October is Black History Month – a great time to reflect on and celebrate our diverse history both locally and nationally.
I have been MP for Hornsey and Wood Green since 2005, and I am so proud to represent an area with such a rich cultural heritage. My constituents come from a very wide range of backgrounds – over 100 languages are spoken in Turnpike Lane! – and I wouldn’t have it any other way.
The British Isles have always been a major destination for migration, dating back beyond the Romans. Until the end of World War II, BME (Black and Minority Ethnic) people accounted for about 0.1% of those living in the UK, which rose to 7% by 2000.
North London generally, and Haringey in particular, has always been a popular place to live for those in the BME community. In 2001, 34% of Haringey’s population came from a minority ethnic background, which increased to 39% by 2011.
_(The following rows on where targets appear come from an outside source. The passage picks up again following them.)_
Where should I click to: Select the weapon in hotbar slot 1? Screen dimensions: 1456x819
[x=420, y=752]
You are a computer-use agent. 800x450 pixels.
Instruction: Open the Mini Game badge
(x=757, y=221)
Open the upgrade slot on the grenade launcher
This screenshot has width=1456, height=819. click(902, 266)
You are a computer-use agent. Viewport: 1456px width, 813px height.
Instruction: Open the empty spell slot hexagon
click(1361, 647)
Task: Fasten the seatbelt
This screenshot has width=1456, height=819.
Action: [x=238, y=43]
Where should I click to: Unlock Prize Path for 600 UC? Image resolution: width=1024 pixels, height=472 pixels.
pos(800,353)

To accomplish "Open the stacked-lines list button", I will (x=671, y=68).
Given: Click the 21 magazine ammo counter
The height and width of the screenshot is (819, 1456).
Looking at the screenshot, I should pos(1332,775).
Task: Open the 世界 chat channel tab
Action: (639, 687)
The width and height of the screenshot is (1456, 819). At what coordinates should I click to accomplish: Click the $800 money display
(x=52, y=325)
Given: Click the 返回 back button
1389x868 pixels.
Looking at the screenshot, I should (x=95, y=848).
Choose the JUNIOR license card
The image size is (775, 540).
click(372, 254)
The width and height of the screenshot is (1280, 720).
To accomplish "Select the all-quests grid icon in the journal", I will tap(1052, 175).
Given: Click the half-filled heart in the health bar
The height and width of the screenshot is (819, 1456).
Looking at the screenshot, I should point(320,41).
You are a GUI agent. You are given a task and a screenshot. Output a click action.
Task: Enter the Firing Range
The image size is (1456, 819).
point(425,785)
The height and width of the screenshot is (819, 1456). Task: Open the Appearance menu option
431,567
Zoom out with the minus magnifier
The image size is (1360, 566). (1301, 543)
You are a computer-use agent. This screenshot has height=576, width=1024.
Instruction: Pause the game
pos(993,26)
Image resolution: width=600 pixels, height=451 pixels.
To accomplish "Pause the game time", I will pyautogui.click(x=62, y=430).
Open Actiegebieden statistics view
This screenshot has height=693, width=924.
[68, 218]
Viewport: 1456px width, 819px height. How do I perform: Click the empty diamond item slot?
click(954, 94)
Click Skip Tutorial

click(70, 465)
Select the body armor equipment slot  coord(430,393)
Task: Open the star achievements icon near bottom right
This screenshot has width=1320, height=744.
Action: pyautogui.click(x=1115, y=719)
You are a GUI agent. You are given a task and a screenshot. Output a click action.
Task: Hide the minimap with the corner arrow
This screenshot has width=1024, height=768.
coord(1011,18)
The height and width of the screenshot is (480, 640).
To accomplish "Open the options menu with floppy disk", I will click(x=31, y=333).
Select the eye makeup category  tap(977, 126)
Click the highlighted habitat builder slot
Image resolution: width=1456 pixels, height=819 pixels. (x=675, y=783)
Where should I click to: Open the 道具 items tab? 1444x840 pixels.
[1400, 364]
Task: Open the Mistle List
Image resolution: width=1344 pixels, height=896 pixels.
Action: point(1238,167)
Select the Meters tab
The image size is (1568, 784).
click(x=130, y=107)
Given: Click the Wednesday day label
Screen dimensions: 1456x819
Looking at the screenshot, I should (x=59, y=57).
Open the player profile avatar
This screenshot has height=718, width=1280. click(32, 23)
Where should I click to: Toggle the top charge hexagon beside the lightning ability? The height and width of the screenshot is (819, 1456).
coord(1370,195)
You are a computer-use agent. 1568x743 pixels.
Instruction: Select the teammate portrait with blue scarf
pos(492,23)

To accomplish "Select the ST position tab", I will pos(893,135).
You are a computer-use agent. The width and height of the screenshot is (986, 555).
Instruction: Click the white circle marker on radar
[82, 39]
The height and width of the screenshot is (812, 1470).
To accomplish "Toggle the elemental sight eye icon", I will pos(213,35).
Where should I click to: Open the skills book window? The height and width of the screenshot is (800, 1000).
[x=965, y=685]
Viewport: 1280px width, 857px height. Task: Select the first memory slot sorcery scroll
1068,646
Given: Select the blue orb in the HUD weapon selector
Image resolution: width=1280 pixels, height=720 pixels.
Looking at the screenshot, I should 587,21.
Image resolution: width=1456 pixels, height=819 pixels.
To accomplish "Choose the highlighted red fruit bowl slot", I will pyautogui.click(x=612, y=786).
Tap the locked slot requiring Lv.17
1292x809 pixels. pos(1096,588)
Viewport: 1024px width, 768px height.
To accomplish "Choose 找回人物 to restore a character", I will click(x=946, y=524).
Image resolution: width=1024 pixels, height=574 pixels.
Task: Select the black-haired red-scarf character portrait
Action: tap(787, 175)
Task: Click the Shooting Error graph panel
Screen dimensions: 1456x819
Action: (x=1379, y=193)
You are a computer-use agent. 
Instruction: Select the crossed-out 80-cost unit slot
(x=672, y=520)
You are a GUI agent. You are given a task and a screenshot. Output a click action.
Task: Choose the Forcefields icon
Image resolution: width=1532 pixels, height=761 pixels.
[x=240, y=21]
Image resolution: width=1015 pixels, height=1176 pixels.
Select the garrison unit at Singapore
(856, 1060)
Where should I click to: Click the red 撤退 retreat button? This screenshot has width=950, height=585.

A number of well known BME people have lived in the Borough, including Oliver Tambo, Ho Chi Minh and Bernie Grant MP. Given the high proportion of young people in the Borough, I have no doubt there are many Haringey children from BME backgrounds who will make similar significant contributions in the future.
Members of BME communities also play a key part in politics across the UK.
The first ever Asian MP was Dadabhai Naoroji, Liberal Party member for Finsbury central in 1892. However, there was quite a distance between Mr Naoroji and his successors before we had our first female BME MP, Diane Abbot, elected in 1987.
Since then, there have been a number of notable firsts – Paul Boateng, the first BME Minister, Piara Khabra, the first Sikh MP, and Mohammad Sawar, the first Muslim MP.
The House of Commons is gradually moving towards an institution more representative of the people that it serves, which is something I welcome wholeheartedly. In the 2010 elections the number of BME MPs increased from 14 to 27. This is a step forward, but does not yet reach the 10% mark, which is roughly the population of the BME community in the UK.
There is still much to be done to improve engagement and representation across the board, to ensure that everyone’s voice, no matter their ethnicity, religion, gender, age, or sexual orientation, is heard. This is something I was taking on first hand in my previous role as Equalities Minister, and I continue to work on this in the Department for International Development, and in my Hornsey and Wood Green constituency.
There are a number of seminars, workshops and plays taking place in Haringey for Black History Month. These can be found at http://www.blackhistorymonth.org.uk/haringey-black-history-month/4579376813.
Get stuck in, and happy Black History Month!